- **THE PROBLEM**: Output the rows between the line containing "The image size is (1280, 720)." and the line containing "Looking at the", inclusive, reproducing them unchanged.

** START RECORDS TO PROCESS **

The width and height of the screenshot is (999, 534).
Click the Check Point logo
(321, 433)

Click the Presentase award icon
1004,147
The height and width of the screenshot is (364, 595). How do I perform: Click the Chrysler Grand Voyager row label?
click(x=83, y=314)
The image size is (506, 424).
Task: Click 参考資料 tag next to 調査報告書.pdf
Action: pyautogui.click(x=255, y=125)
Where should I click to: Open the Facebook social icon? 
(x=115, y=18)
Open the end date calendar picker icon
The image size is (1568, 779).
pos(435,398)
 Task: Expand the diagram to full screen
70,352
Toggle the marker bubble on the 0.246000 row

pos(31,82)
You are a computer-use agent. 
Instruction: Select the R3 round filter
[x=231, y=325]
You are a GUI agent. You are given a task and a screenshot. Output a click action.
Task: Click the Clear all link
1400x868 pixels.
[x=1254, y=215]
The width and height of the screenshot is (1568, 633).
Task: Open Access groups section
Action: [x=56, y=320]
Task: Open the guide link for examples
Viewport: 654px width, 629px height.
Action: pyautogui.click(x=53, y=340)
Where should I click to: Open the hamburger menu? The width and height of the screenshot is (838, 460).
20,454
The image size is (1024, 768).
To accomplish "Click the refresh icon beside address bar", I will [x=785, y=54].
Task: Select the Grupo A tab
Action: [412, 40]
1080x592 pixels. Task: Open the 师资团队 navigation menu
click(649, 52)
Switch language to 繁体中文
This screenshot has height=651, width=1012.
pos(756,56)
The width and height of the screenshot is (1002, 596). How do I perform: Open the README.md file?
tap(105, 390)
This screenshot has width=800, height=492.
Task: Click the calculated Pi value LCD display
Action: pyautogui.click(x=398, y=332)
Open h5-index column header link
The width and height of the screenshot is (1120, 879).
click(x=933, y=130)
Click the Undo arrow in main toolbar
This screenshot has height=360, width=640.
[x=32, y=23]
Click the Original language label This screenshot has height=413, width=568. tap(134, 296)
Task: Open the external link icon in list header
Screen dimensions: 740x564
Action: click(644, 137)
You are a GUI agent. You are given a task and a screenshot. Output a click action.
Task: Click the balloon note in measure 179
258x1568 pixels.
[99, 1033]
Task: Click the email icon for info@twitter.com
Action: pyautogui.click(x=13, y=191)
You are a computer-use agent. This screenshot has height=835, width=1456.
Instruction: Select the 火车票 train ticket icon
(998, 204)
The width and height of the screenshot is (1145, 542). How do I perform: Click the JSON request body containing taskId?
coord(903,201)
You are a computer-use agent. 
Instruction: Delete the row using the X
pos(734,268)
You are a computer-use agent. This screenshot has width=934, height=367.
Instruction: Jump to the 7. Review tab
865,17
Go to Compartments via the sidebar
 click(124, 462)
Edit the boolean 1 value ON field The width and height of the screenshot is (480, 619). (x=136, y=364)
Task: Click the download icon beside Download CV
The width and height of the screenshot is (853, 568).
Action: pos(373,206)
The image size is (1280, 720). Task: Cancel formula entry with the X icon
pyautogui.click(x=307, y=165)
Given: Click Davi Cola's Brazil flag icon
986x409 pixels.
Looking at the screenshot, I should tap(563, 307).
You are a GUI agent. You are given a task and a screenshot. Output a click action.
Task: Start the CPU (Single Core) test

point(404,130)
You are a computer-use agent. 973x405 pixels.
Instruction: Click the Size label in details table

** END RECORDS TO PROCESS **

- **RESULT**:
The image size is (1280, 720). Task: Cancel formula entry with the X icon
pyautogui.click(x=307, y=165)
Given: Click Davi Cola's Brazil flag icon
986x409 pixels.
Looking at the screenshot, I should tap(563, 307).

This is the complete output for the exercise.